*** DATASET RECORDS ***

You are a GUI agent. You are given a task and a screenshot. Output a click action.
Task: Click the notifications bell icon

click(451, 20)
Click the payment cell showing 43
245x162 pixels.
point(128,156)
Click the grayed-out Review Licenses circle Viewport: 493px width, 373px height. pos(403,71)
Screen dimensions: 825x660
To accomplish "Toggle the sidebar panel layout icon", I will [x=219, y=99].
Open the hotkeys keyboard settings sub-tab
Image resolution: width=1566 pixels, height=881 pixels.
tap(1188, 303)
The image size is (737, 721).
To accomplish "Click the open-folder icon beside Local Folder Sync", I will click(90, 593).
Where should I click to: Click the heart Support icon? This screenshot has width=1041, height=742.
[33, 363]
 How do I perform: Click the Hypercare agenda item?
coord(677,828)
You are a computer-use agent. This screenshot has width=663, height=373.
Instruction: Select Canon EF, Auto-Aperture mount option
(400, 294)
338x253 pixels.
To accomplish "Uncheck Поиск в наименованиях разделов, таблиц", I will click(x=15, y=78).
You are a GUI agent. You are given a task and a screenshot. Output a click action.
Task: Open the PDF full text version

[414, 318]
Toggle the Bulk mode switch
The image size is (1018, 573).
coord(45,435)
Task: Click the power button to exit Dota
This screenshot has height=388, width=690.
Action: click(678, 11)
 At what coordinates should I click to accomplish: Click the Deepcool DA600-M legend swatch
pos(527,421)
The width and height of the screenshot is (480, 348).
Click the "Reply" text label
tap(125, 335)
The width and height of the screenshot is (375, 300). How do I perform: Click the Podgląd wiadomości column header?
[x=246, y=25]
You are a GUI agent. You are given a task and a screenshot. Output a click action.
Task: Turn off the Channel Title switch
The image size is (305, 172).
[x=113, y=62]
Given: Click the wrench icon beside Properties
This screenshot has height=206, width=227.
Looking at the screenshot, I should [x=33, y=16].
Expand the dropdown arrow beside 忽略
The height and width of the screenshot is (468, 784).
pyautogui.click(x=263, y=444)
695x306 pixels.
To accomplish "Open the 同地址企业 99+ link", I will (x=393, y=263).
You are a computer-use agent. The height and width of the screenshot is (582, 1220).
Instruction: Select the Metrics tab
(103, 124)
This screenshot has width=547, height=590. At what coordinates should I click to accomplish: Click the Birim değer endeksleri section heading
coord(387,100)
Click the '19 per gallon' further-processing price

***

Please reproduce all of the items above word for word, leaving every line unchanged.

You are a GUI agent. You are given a task and a screenshot. Output a click action.
Task: Click the notifications bell icon

click(451, 20)
Click the payment cell showing 43
245x162 pixels.
point(128,156)
Click the grayed-out Review Licenses circle Viewport: 493px width, 373px height. pos(403,71)
Screen dimensions: 825x660
To accomplish "Toggle the sidebar panel layout icon", I will [x=219, y=99].
Open the hotkeys keyboard settings sub-tab
Image resolution: width=1566 pixels, height=881 pixels.
tap(1188, 303)
The image size is (737, 721).
To accomplish "Click the open-folder icon beside Local Folder Sync", I will click(90, 593).
Where should I click to: Click the heart Support icon? This screenshot has width=1041, height=742.
[33, 363]
 How do I perform: Click the Hypercare agenda item?
coord(677,828)
You are a computer-use agent. This screenshot has width=663, height=373.
Instruction: Select Canon EF, Auto-Aperture mount option
(400, 294)
338x253 pixels.
To accomplish "Uncheck Поиск в наименованиях разделов, таблиц", I will click(x=15, y=78).
You are a GUI agent. You are given a task and a screenshot. Output a click action.
Task: Open the PDF full text version

[414, 318]
Toggle the Bulk mode switch
The image size is (1018, 573).
coord(45,435)
Task: Click the power button to exit Dota
This screenshot has height=388, width=690.
Action: click(678, 11)
 At what coordinates should I click to accomplish: Click the Deepcool DA600-M legend swatch
pos(527,421)
The width and height of the screenshot is (480, 348).
Click the "Reply" text label
tap(125, 335)
The width and height of the screenshot is (375, 300). How do I perform: Click the Podgląd wiadomości column header?
[x=246, y=25]
You are a GUI agent. You are given a task and a screenshot. Output a click action.
Task: Turn off the Channel Title switch
The image size is (305, 172).
[x=113, y=62]
Given: Click the wrench icon beside Properties
This screenshot has height=206, width=227.
Looking at the screenshot, I should [x=33, y=16].
Expand the dropdown arrow beside 忽略
The height and width of the screenshot is (468, 784).
pyautogui.click(x=263, y=444)
695x306 pixels.
To accomplish "Open the 同地址企业 99+ link", I will (x=393, y=263).
You are a computer-use agent. The height and width of the screenshot is (582, 1220).
Instruction: Select the Metrics tab
(103, 124)
This screenshot has width=547, height=590. At what coordinates should I click to accomplish: Click the Birim değer endeksleri section heading
coord(387,100)
Click the '19 per gallon' further-processing price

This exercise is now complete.